Aptitude Discussion

Q. |
In how many ways can $15$ people be seated around two round tables with seating capacities of $7$ and $8$ people? |

✖ A. |
$\dfrac{15!}{8!}$ |

✖ B. |
$7!×8!$ |

✔ C. |
${^{15}C_8}×6!×7!$ |

✖ D. |
$2×{^{15}C_7}×6!×7!$ |

✖ E. |
${^{15}C_8} × 8!$ |

**Solution:**

Option(**C**) is correct

**Circular Permutation**

$n$ objects can be arranged around a circle in $(n - 1)!$

If arranging these $n$ objects clockwise or counter clockwise means one and the same, then the number arrangements will be half that number.

i.e., number of arrangements $=\dfrac{(n-1)!}{2}$

You can choose the $7$ people to sit in the first table in ${^{15}C_7}$ ways.

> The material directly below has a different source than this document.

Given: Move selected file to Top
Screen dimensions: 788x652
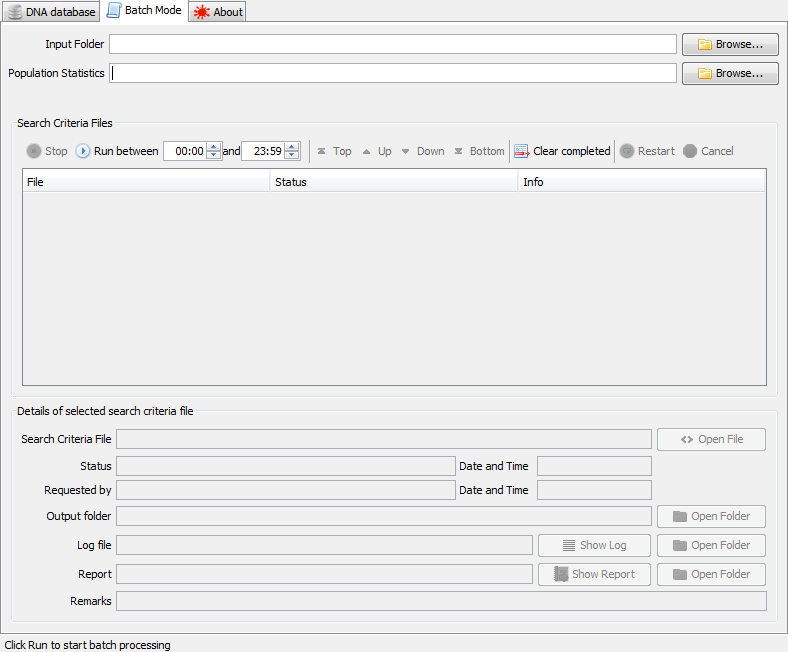Looking at the screenshot, I should click(x=334, y=151).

After selecting $7$ people for the table that can seat $7$ people, they can be seated in:

$(7-1)! = 6!$

The remaining $8$ people can be made to sit around the second circular table in:

$(8-1)! = 7!$ Ways.

Hence, total number of ways,

${^{15}C_8}× 6! × 7!$

**Anish**

*()
*

because 15c7 and 15c8 is same nCr=nC(n-r)

**Debasish Dey**

*()
*

Why n objects can be arranged around a circle in (n−1)! shouldn't it be n! ways?

In the procedure it is written 7 people can be chosen in 15c7 ways. but in the answer choices the option is given as 15c8. the same thing has been done in the soln. why?